Similar to other Python frameworks like Flask and FastAPI, Dataflows
can now be run using a Datfaflow import string in the
<module_name>:<dataflow_variable_name_or_factory_function>
format.
As an example, given a file named dataflow.py
with the following
contents:
1from bytewax.dataflow import Dataflow
2from bytewax.testing import TestingInput
3from bytewax.connectors.stdio import StdOutput
4
5flow = Dataflow()
6flow.input("in", TestingInput(range(3)))
7flow.output("out", StdOutput())
Since a Python file dataflow.py
defines a module dataflow
, the
Dataflow can be run with the following invocation:
> python -m bytewax.run dataflow
0
1
2
By default, Bytewax looks for a variable in the given module named
flow
, so we can eliminate the
<dataflow_variable_name_or_factory_function>
part of our import
string.
Processes, workers, recovery stores and other options can be
configured with command line flags or environment variables.

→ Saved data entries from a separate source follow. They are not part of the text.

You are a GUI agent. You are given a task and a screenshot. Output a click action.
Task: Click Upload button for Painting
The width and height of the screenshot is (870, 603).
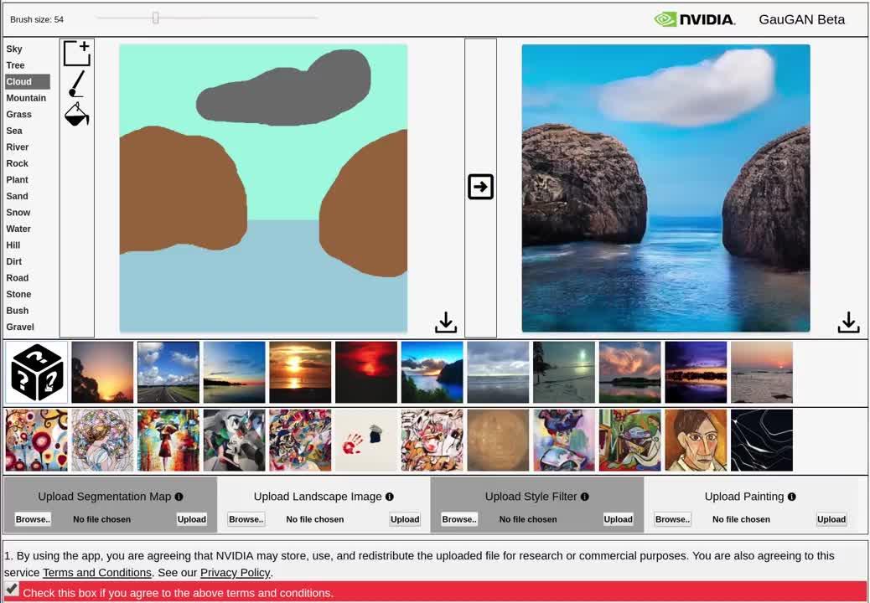pos(831,519)
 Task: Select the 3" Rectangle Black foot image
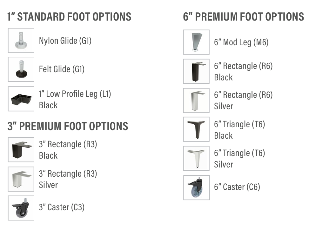21,150
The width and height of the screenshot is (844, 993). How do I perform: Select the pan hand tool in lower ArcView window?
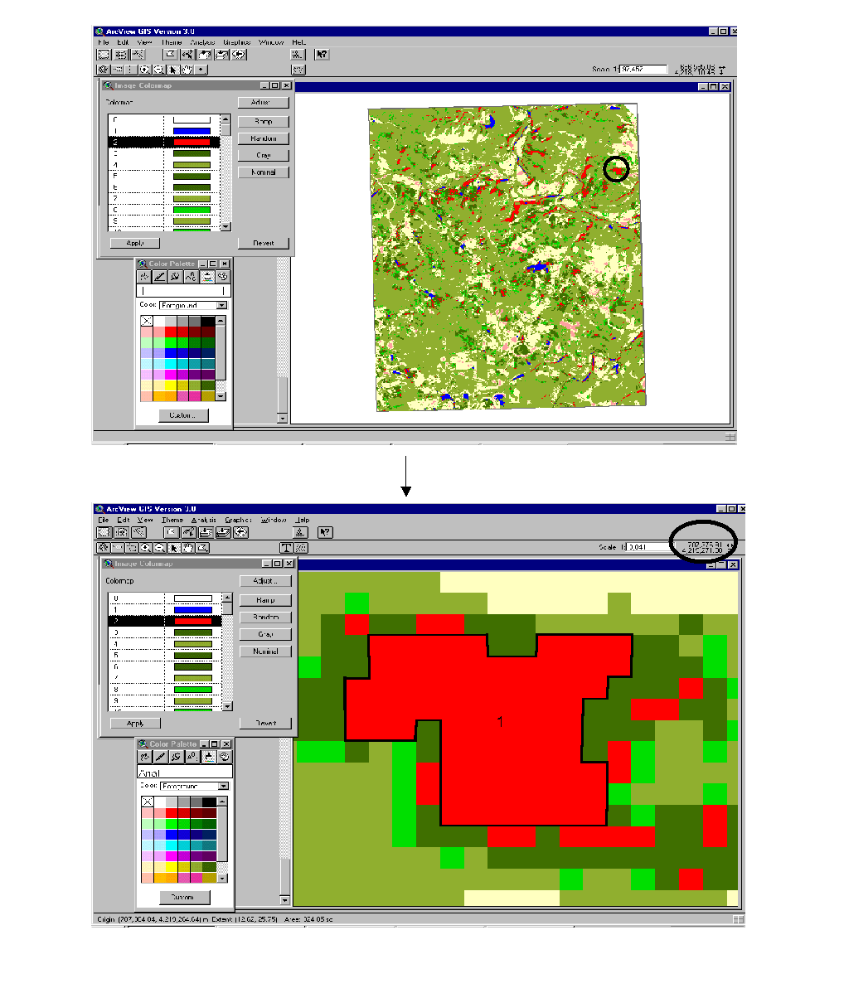(x=188, y=548)
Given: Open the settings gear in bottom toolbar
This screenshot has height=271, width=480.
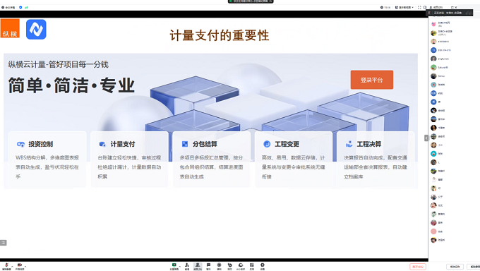Looking at the screenshot, I should pos(263,266).
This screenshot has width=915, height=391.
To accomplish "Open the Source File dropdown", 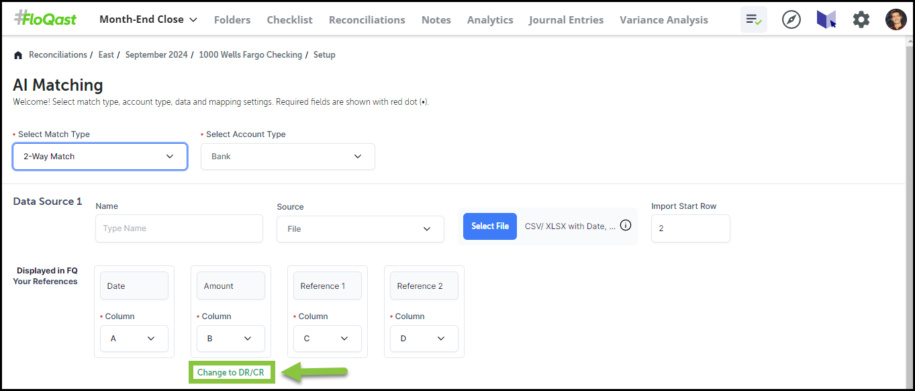I will (360, 229).
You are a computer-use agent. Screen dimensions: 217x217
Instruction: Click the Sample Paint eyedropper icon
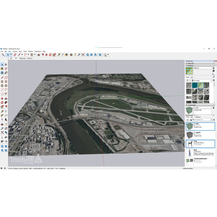(x=213, y=77)
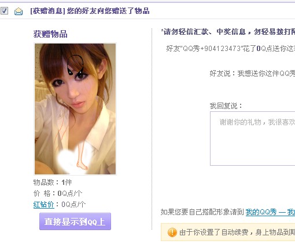Click the orange exclamation warning icon
This screenshot has width=295, height=244.
click(x=172, y=232)
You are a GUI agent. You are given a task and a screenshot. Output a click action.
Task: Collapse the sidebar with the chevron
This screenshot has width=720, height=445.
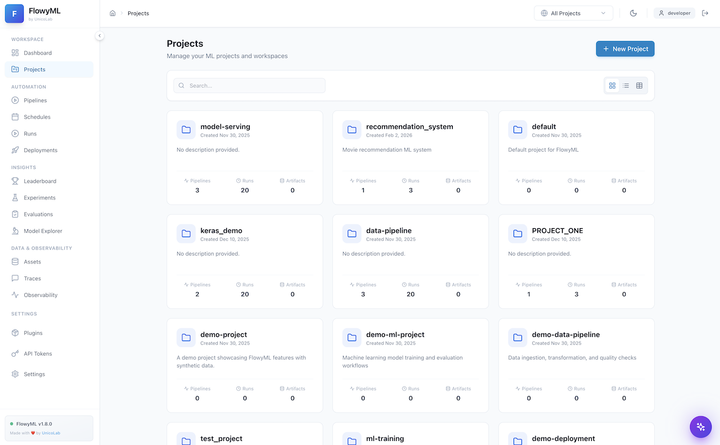100,35
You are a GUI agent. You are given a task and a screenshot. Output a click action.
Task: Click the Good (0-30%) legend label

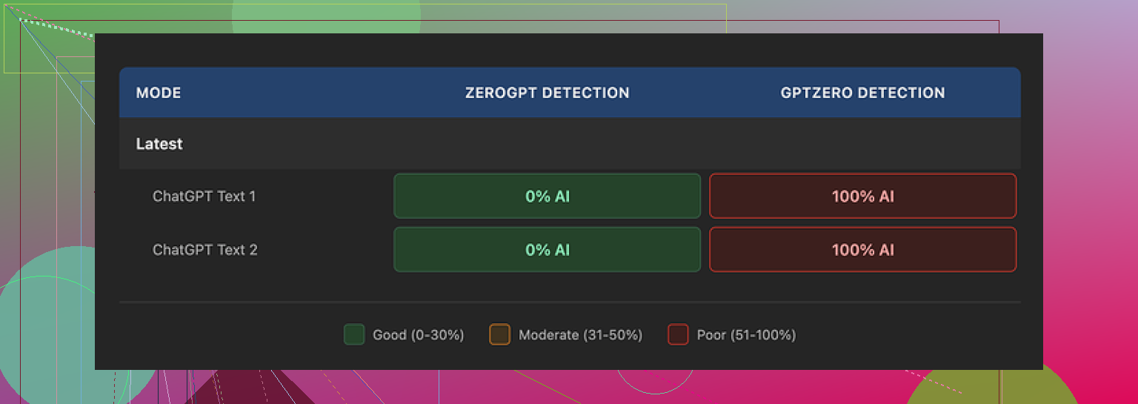[x=418, y=335]
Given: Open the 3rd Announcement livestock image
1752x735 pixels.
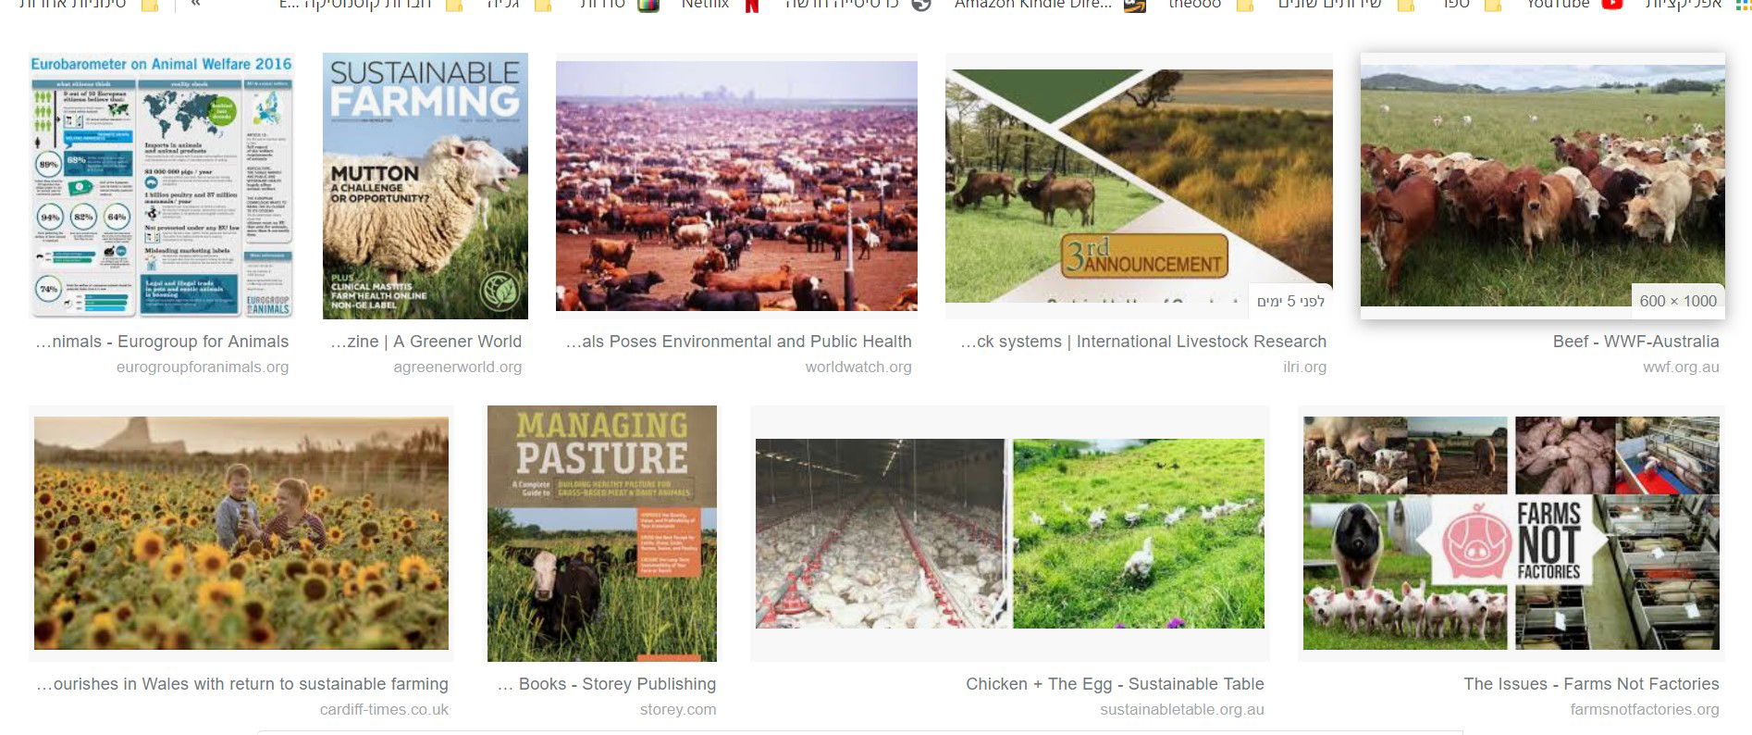Looking at the screenshot, I should click(1139, 186).
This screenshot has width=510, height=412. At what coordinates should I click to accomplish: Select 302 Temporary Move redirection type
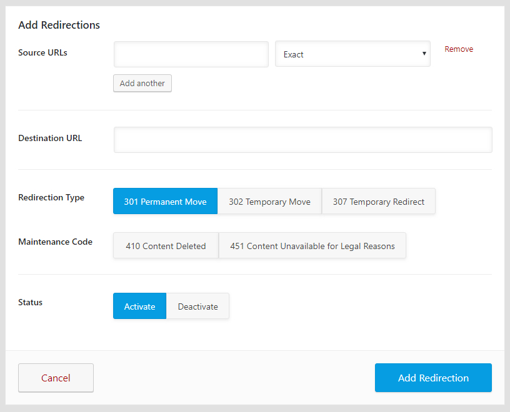269,201
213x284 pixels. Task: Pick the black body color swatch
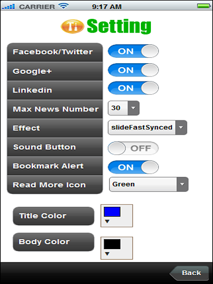click(x=112, y=244)
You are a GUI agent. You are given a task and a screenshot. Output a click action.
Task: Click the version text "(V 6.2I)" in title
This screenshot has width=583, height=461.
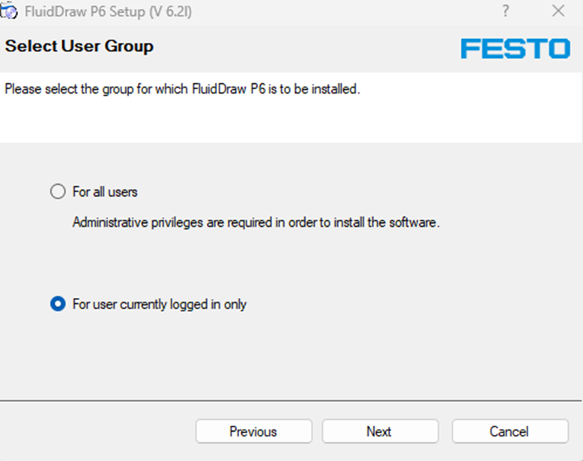[x=171, y=11]
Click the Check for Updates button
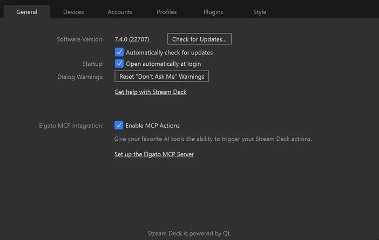The image size is (379, 240). (199, 39)
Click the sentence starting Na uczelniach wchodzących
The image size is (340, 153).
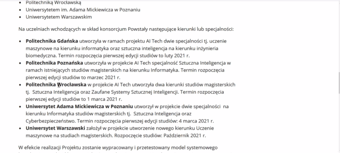[x=126, y=29]
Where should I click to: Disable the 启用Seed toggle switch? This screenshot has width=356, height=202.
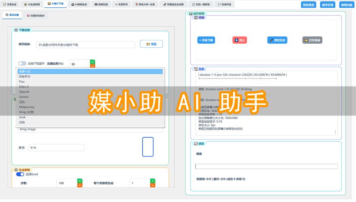[20, 174]
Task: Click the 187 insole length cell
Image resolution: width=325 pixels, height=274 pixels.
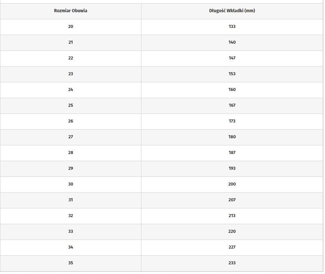Action: click(232, 152)
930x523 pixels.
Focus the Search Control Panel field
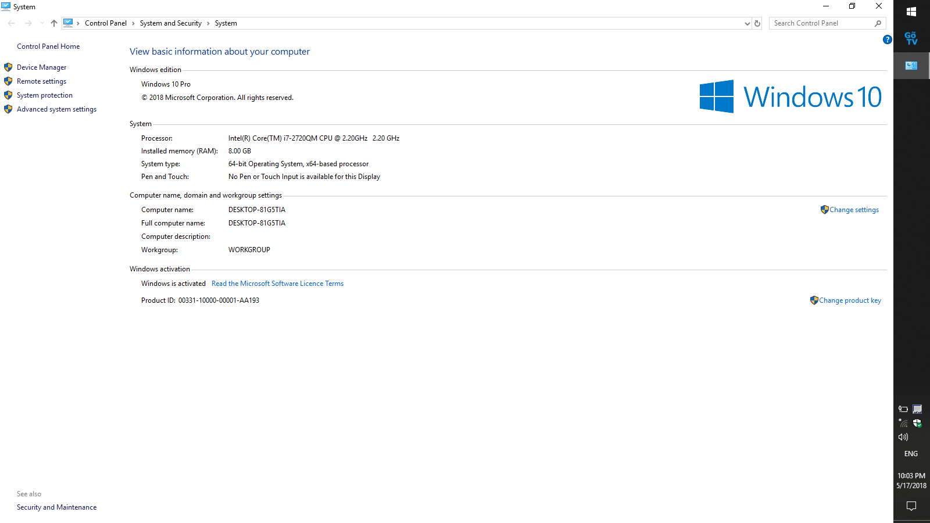820,23
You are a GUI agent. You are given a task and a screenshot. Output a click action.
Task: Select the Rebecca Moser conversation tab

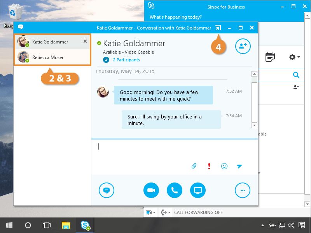coord(48,57)
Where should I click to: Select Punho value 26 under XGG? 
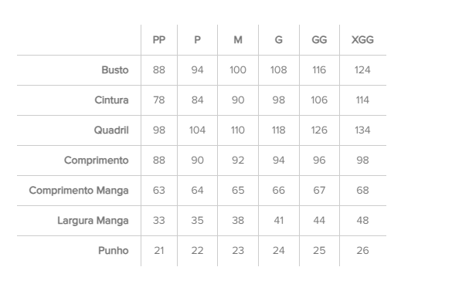362,251
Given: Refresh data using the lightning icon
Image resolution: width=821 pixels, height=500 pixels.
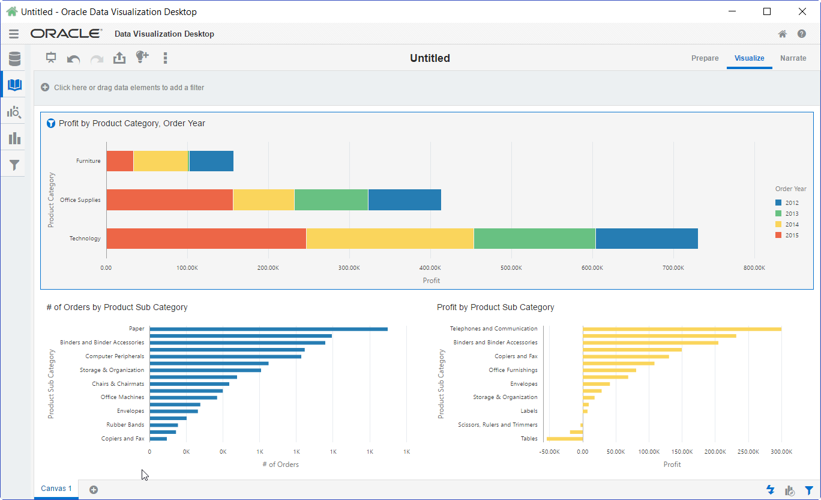Looking at the screenshot, I should pyautogui.click(x=771, y=490).
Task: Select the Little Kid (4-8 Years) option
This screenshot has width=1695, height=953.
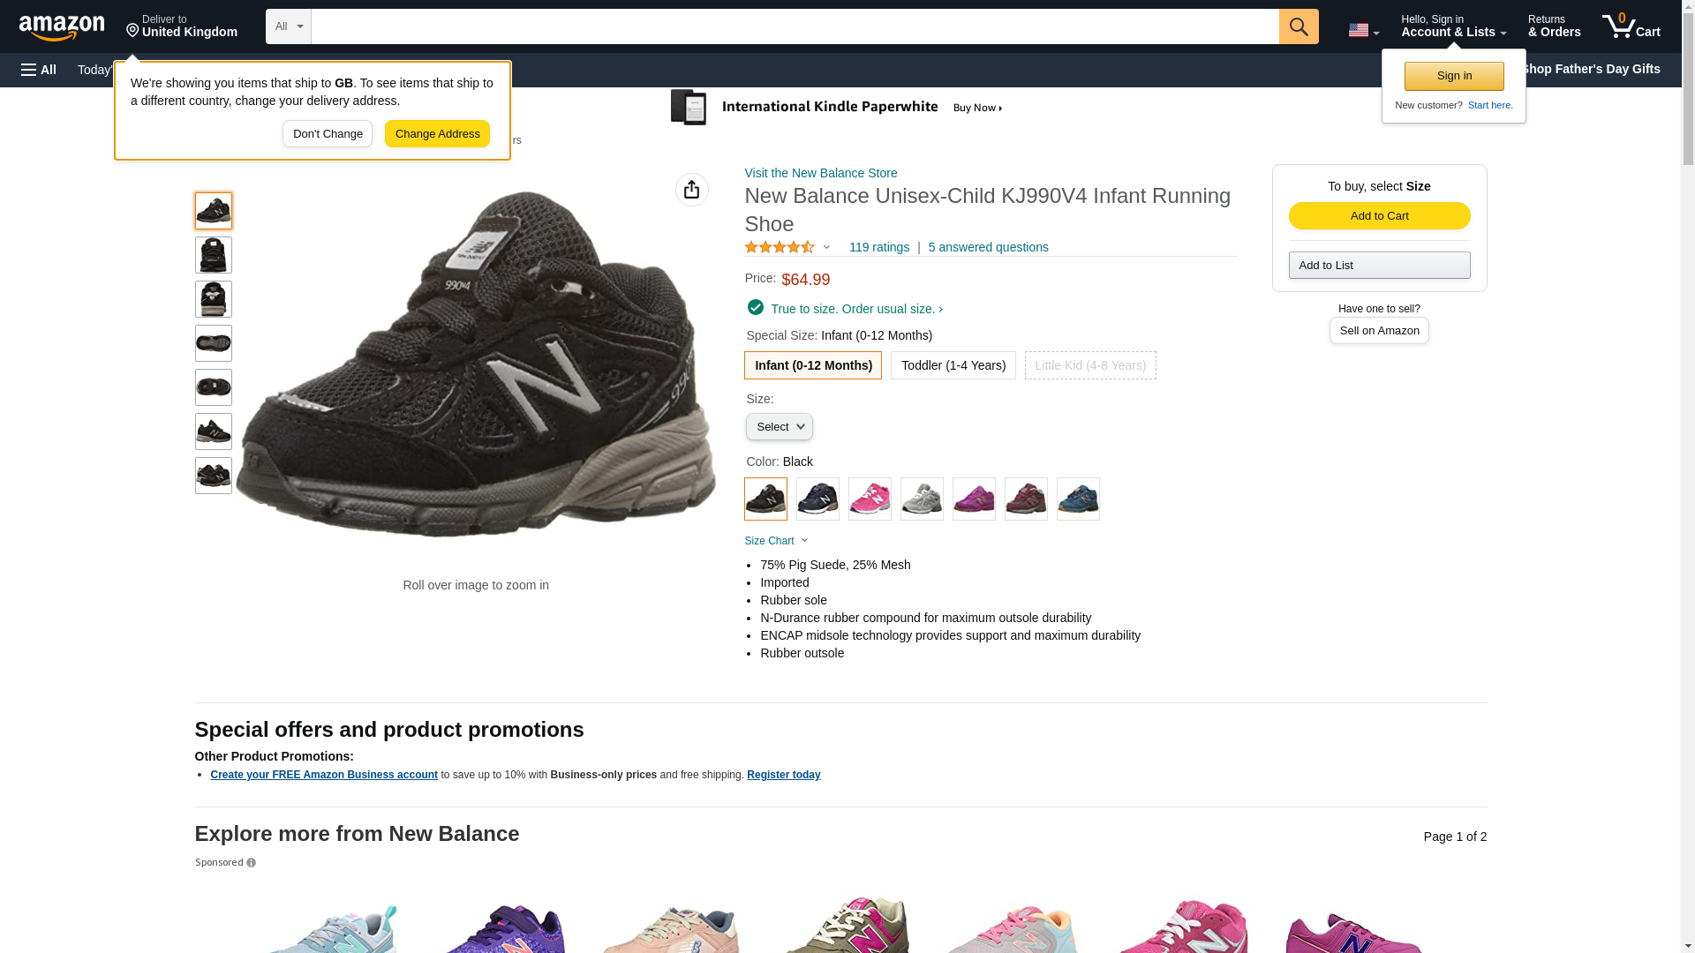Action: point(1089,365)
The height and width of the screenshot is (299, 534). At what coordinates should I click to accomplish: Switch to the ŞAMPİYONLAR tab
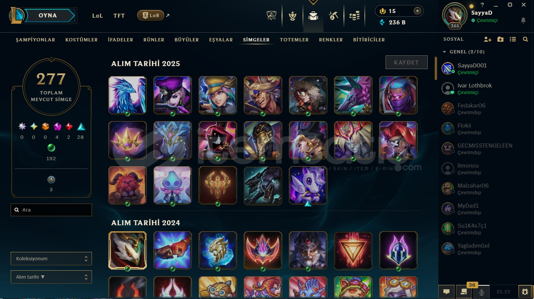pos(35,40)
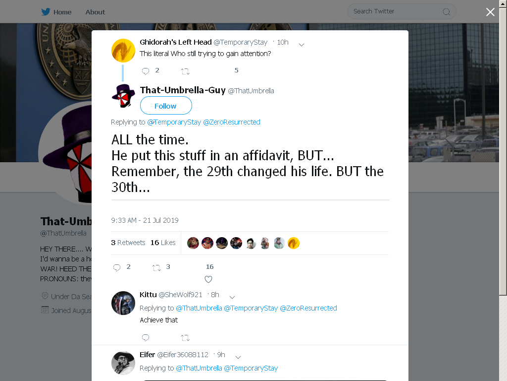Follow That-Umbrella-Guy
507x381 pixels.
click(x=166, y=106)
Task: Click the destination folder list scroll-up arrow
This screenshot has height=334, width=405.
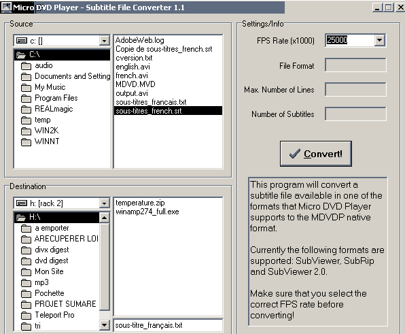Action: coord(104,218)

For the
full list of options see the --help
command line flag:
> python -m bytewax.run --help
usage: python -m bytewax.run [-h] [-p PROCESSES] [-w WORKERS_PER_PROCESS] [-i PROCESS_ID] [-a ADDRESSES] [--sqlite-directory SQLITE_DIRECTORY] [--epoch-interval EPOCH_INTERVAL] import_str
Run a bytewax dataflow
positional arguments:
import_str Dataflow import string in the format <module_name>:<dataflow_variable_or_factory> Example: src.dataflow:flow or src.dataflow:get_flow('string_argument')
options:
-h, --help show this help message and exit
Scaling:
You should use either '-p' to spawn multiple processes on this same machine, or '-i/-a' to spawn a single process on different machines
-p PROCESSES, --processes PROCESSES
Number of separate processes to run [env: BYTEWAX_PROCESSES]
-w WORKERS_PER_PROCESS, --workers-per-process WORKERS_PER_PROCESS
Number of workers for each process [env: BYTEWAX_WORKERS_PER_PROCESS]
-i PROCESS_ID, --process-id PROCESS_ID
Process id [env: BYTEWAX_PROCESS_ID]
-a ADDRESSES, --addresses ADDRESSES
Addresses of other processes, separated by semicolumn: -a "localhost:2021;localhost:2022;localhost:2023" [env: BYTEWAX_ADDRESSES]
Recovery:
--sqlite-directory SQLITE_DIRECTORY
Passing this argument enables sqlite recovery in the specified folder [env: BYTEWAX_SQLITE_DIRECTORY]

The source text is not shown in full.